Lecture 6: Training Dynamics and Regularization

Duration: ~45 minutes

Slides: 37

Prerequisites: Lecture 5

Learning Objectives

After completing this lecture, you should be able to:

Distinguish between batch, mini-batch, and stochastic gradient descent
Explain overfitting and why it’s problematic
Apply L1 and L2 regularization
Understand and implement dropout
Use early stopping to prevent overfitting
Design train/validation/test splits

Key Concepts

1. Batch vs.

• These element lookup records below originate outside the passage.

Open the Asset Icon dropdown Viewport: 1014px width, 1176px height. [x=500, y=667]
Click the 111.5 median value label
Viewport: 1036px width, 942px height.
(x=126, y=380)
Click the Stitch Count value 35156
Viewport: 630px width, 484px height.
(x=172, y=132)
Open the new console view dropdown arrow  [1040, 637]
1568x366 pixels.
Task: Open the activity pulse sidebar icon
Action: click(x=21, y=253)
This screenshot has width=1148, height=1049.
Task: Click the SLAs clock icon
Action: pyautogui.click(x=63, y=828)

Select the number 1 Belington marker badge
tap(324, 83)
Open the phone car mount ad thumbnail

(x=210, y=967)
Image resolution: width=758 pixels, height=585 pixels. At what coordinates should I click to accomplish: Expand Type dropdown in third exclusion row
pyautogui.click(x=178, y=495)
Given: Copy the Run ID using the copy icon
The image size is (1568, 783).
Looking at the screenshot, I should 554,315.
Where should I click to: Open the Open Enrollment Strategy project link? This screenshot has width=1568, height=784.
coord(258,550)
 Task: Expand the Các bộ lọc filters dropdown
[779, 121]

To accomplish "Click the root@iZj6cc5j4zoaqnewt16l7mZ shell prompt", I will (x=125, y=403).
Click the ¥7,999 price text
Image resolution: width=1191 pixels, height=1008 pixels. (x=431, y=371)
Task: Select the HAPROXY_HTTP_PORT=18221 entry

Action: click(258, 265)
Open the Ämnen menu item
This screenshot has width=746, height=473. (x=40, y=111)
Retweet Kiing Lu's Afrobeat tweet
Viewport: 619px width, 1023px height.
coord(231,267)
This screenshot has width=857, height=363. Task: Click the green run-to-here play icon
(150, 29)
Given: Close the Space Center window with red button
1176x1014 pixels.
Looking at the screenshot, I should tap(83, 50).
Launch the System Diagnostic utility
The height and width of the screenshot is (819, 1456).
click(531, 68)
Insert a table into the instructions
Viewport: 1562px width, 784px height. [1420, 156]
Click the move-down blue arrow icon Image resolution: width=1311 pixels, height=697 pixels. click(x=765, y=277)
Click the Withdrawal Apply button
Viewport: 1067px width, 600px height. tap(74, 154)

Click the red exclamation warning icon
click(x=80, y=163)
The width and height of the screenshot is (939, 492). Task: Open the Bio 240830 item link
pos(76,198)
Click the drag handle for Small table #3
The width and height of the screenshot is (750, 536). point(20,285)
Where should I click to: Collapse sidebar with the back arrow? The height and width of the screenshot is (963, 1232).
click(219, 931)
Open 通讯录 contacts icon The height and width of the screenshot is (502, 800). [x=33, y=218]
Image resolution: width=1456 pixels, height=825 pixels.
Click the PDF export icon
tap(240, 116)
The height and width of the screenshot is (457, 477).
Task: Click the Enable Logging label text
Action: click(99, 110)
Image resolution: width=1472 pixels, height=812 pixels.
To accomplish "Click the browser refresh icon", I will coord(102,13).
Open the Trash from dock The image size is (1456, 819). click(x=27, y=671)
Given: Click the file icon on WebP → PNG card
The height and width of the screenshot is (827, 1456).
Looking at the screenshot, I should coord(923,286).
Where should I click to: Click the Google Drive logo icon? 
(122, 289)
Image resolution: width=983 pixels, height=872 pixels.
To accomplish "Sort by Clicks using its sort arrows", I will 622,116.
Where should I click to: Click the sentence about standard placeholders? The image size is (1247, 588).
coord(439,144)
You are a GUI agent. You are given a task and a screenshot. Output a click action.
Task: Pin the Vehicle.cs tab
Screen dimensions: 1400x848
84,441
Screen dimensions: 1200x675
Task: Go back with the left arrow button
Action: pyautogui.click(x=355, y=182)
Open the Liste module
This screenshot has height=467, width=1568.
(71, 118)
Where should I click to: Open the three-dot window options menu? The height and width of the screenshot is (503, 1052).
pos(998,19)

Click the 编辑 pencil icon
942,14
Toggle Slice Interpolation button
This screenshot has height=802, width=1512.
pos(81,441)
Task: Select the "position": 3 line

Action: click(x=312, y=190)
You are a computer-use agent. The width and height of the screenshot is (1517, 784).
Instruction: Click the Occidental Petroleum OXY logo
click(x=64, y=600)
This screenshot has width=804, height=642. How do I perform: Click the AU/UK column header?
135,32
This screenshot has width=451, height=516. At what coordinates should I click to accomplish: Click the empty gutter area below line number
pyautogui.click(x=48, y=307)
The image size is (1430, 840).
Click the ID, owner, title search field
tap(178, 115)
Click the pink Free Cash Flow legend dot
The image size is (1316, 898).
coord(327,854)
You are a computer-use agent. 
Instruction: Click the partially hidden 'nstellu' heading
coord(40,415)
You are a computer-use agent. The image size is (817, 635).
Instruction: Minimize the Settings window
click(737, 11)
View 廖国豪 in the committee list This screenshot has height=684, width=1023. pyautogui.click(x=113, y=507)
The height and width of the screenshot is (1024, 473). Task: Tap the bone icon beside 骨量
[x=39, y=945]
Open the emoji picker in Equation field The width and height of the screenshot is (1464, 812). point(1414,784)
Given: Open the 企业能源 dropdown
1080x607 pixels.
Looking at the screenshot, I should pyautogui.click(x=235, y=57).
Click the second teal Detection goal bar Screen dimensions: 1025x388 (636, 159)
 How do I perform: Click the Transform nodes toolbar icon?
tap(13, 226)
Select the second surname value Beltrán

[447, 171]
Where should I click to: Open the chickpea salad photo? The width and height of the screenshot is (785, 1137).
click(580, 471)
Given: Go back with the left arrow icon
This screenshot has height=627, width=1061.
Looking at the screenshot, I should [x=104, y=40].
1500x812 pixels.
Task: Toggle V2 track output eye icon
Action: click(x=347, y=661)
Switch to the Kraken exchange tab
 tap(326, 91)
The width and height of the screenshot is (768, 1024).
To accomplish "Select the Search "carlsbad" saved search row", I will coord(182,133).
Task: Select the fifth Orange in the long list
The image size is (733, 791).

Stochastic Gradient Descent

Batch Gradient Descent:

Compute gradient using ALL training examples
Update weights once per epoch
Accurate gradient estimate
Slow for large datasets
Memory intensive

Stochastic Gradient Descent (SGD):

Compute gradient using ONE training example
Update weights after each example
Noisy gradient estimate
Fast updates
Can escape local minima

Mini-Batch Gradient Descent (Best of Both):

Compute gradient using a small batch (32-256 examples)
Balance between accuracy and speed
Efficient hardware utilization
Most commonly used in practice

Method	Batch Size	Updates/Epoch	Gradient Quality
Batch	All (n)	1	Accurate
Mini-Batch	32-256	n/batch_size	Good
Stochastic	1	n	Noisy

2. Training Curves

Monitoring training progress is essential for understanding model behavior.

What to plot:

Training loss over epochs
Validation loss over epochs
Gap between training and validation

Healthy training:

Both losses decrease
Small gap between train/val loss
Smooth convergence

Unhealthy signs:

Training loss increases: Learning rate too high
Large train/val gap: Overfitting
Flat training loss: Vanishing gradients or learning rate too low

3. Overfitting: The Enemy of Generalization

Definition: Overfitting occurs when a model performs well on training data but poorly on new, unseen data.

Why it happens:

Model is too complex relative to data
Training data isn’t representative
Training too long

The problem for finance:

Model memorizes historical patterns
Patterns may not repeat in the future
Leads to poor live trading performance

Click chart to view Python source code

Signs of overfitting:

Training loss continues to decrease
Validation loss starts increasing
Perfect training accuracy but poor test accuracy

4. Train/Validation/Test Split

Three-way split:

Split	Purpose	Typical Size
Training	Learn weights	60-80%
Validation	Tune hyperparameters	10-20%
Test	Final evaluation	10-20%

Critical rules:

NEVER use test data during training or tuning
Test set provides unbiased final estimate
Validation set is for model selection

Finance consideration: Use time-based splits (more in Lecture 7):

Train: Jan 2010 - Dec 2018
Validation: Jan 2019 - Dec 2020
Test: Jan 2021 - Dec 2022

5. L2 Regularization (Weight Decay)

L2 regularization penalizes large weights by adding a term to the loss.

Modified loss:

L_total = L_original + lambda * sum(w_i^2)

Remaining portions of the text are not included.